Having written a blog about our experiences in submitting an expression of interest in becoming a designated platform (I won’t go over all the background again, surely not necessary by now) just a few months ago, here I am again, doing the exact same thing for the next part in the process.
I have begun to understand the dynamic of the designation journey as being something of a very unequal partnership. Both sides need each other for this to work, yet the one side has the say in how everything is going to happen, and the counterparty simply has to comply.
In the real world this translates as “we want absolutely bucket loads of detailed information by this date, or else”. “This date” being a punishingly tight time frame, and, once the requested proposal is submitted, usually with hours to spare, the mood music changes to “thanks, we’ll get back to you at some point. Can’t say when, just leave it with us, there’s a good chap”.
Now I’m not complaining. I am sure that putting candidate platforms under pressure to deliver quality at speed is a pretty good test of how serious the business is in its promises to deliver outstanding customer experience at volume. What it does mean, however, is that the ABF team have essentially two modes of being, either, A: running round like your hair is on fire or, B: project delivered, wait nervously for outcome.
Should we be judged worthy of passing into the next phase of the designation process I suspect it will all get a bit more collaborative and grown up from here, with the Business Bank and their appointed consultants conducting interviews, testing capability and commenting on the customer experience side of things. I guess. Since no one has ever done this before its hard to be sure.
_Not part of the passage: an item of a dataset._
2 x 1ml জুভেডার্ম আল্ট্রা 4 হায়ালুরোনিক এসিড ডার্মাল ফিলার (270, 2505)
So, now we are in nervously waiting mode, continuing to build what will be a market-defining ABF version 2.0, but still in that funny place that has two possible outcomes, both equally feasible, viable models, but we don’t know which will apply to us. I guess that you could consider us both designated and not designated at the same time and thus we are in much the same state as Schrödinger’s Cat.
Clever paradoxes notwithstanding, ABF continues to exist in the real world, and on that front things are pretty impressive. Of the site partners who regularly monitor their traffic source, the feedback is crystal clear - ABF is delivering volume, consistently, and would appear to be the overwhelmingly dominant player in the aggregator platform space.
So far so good, but it’s still a nervous wait to see if we get through to the next phase. Good luck to all the other candidate platforms, in the end we are all trying to do the same thing - deliver better outcomes for SMEs looking to grow, and thus significantly boost the UK economy.